News from Drone Layer Queen

The bees are rid of the queen.  I've added weekly a frame of brood and eggs for the past three weeks.

Today I saw queen cells - at least FOUR of them - on a frame of brood and eggs I left them last week.  The best looking one is below.  The second photo is blurry but there is another queen cell.  I saw two others - all on this same frame from the nuc Julia gave me the queen cell to use to start it.





































Michael Bush says that with a drone layer, you need to give them brood and eggs three times and then they will probably make a successful queen.  I hope this time, they get a good one.

I'm so glad I got to see this process so close up - watched them remove the drone brood in a good housecleaning; saw the old queen with her wings chewed almost off; now see they are making a queen cell.  From just watching the front of the hive, you'd have no idea this was going on!

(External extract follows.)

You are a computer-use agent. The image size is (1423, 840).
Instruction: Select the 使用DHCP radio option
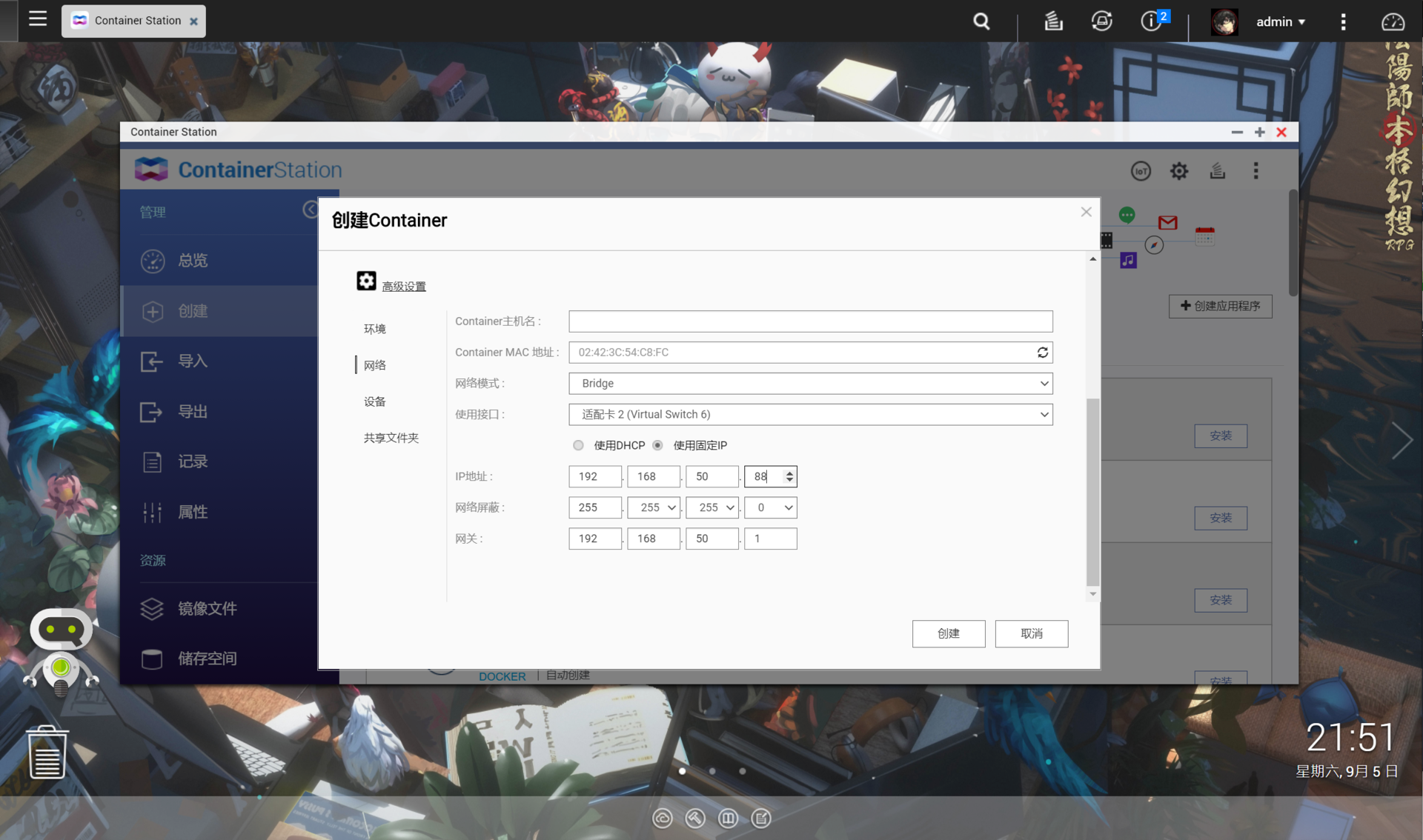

The brood you see is capped brood from the frame of eggs I gave them last week.  It was a good testament to why a beekeeper should have a nuc or two going all the time.  I took a frame out of a nuc.  It was two large tear drops of newly drawn wax, covering about 2/3 of the frame.  Almost every cell had an egg in it.  There was no honey or capped brood.

These bees managed to make four queen cells from the eggs.  So by the middle of May the hive should be queenright again.

They are not missing the nectar flow which is currently going.  They have really been storing up honey.

Note:  Each time I have opened this hive, I've had to squash at least 30 small hive beetles.  Today I only saw five small hive beetles the whole time I was fooling around with the hive.  I need to order nematodes which I have not done yet.